Data:
* * * * * * *

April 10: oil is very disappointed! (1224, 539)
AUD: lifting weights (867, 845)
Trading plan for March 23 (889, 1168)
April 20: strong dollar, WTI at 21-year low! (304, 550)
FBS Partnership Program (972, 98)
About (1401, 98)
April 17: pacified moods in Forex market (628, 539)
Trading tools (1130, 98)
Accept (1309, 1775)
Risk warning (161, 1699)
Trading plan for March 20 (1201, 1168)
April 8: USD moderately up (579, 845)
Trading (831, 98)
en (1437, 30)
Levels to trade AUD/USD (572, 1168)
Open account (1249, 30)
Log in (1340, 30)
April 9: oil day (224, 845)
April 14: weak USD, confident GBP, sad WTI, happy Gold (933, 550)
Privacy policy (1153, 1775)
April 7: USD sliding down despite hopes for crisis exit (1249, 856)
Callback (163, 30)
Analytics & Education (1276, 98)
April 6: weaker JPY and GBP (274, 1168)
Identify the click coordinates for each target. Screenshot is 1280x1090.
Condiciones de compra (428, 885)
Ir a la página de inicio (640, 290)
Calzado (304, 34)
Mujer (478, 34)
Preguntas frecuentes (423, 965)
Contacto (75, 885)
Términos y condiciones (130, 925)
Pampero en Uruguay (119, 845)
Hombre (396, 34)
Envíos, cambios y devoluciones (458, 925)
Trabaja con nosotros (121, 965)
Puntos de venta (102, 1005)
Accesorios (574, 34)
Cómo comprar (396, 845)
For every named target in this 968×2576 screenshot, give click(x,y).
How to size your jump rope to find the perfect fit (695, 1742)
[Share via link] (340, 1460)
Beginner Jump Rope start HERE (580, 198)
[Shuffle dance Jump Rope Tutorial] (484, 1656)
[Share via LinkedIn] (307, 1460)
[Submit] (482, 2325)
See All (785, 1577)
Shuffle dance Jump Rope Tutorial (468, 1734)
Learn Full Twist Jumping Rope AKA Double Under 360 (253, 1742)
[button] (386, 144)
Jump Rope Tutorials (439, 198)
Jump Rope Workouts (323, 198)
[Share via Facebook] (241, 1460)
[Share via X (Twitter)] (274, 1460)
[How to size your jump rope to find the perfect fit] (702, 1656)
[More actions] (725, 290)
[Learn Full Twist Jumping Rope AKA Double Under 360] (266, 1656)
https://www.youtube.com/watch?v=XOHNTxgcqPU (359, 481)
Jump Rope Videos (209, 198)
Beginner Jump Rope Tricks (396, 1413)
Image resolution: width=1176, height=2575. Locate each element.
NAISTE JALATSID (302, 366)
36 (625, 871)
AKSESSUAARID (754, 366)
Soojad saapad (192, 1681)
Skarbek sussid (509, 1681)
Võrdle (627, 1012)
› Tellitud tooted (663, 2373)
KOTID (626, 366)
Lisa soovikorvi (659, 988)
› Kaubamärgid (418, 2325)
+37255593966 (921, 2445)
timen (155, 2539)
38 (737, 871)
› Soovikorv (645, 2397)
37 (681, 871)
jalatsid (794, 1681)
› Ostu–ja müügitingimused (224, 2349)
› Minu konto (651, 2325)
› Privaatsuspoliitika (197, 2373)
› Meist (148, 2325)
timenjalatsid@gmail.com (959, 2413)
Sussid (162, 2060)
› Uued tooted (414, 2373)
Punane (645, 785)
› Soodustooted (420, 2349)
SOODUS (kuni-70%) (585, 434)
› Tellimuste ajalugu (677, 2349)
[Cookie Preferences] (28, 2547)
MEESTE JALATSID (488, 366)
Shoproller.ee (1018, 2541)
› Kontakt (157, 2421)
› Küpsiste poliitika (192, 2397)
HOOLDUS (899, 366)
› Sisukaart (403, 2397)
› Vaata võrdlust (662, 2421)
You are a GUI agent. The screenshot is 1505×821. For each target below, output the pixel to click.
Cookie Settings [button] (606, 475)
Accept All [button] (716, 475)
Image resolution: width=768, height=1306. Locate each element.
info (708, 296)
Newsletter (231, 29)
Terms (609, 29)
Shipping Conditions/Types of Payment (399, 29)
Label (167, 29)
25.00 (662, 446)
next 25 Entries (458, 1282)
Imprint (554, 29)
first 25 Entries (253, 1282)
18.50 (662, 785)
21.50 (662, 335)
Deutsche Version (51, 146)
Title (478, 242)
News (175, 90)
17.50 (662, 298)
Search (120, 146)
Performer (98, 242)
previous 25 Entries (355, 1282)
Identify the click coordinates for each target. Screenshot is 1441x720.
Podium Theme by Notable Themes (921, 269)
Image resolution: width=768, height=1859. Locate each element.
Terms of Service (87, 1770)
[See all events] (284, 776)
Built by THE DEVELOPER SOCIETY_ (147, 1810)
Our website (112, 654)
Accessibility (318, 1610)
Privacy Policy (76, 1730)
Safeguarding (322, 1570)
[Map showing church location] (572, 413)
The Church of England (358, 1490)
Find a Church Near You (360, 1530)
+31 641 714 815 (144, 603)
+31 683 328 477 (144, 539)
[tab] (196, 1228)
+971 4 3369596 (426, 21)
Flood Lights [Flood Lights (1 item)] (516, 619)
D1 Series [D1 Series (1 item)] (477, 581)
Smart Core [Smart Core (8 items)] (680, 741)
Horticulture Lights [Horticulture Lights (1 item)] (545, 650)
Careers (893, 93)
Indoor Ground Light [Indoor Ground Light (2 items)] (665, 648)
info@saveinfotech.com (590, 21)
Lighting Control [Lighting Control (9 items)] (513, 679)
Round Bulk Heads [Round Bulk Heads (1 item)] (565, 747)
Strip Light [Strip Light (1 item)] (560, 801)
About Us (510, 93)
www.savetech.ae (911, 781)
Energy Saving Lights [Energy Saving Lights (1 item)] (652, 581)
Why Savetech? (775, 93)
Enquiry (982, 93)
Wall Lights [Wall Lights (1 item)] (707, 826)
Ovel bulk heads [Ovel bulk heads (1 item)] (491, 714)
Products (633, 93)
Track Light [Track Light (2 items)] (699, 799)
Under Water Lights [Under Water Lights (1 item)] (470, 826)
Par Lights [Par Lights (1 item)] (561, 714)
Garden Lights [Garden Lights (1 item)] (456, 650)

* * * * * * *

Your objective: Turn the rows that begin at the line containing "[Share via X (Twitter)] (274, 1460)" and stop after the line containing "timenjalatsid@gmail.com (959, 2413)" into a numbered list, leaving out any blank lines.

Task response:
1. [Share via X (Twitter)] (274, 1460)
2. [How to size your jump rope to find the perfect fit] (702, 1656)
3. [More actions] (725, 290)
4. [Learn Full Twist Jumping Rope AKA Double Under 360] (266, 1656)
5. https://www.youtube.com/watch?v=XOHNTxgcqPU (359, 481)
6. Jump Rope Videos (209, 198)
7. Beginner Jump Rope Tricks (396, 1413)
8. Image resolution: width=1176, height=2575. Locate each element.
9. NAISTE JALATSID (302, 366)
10. 36 (625, 871)
11. AKSESSUAARID (754, 366)
12. Soojad saapad (192, 1681)
13. Skarbek sussid (509, 1681)
14. Võrdle (627, 1012)
15. › Tellitud tooted (663, 2373)
16. KOTID (626, 366)
17. Lisa soovikorvi (659, 988)
18. › Kaubamärgid (418, 2325)
19. +37255593966 (921, 2445)
20. timen (155, 2539)
21. 38 (737, 871)
22. › Soovikorv (645, 2397)
23. 37 (681, 871)
24. jalatsid (794, 1681)
25. › Ostu–ja müügitingimused (224, 2349)
26. › Minu konto (651, 2325)
27. › Privaatsuspoliitika (197, 2373)
28. › Meist (148, 2325)
29. timenjalatsid@gmail.com (959, 2413)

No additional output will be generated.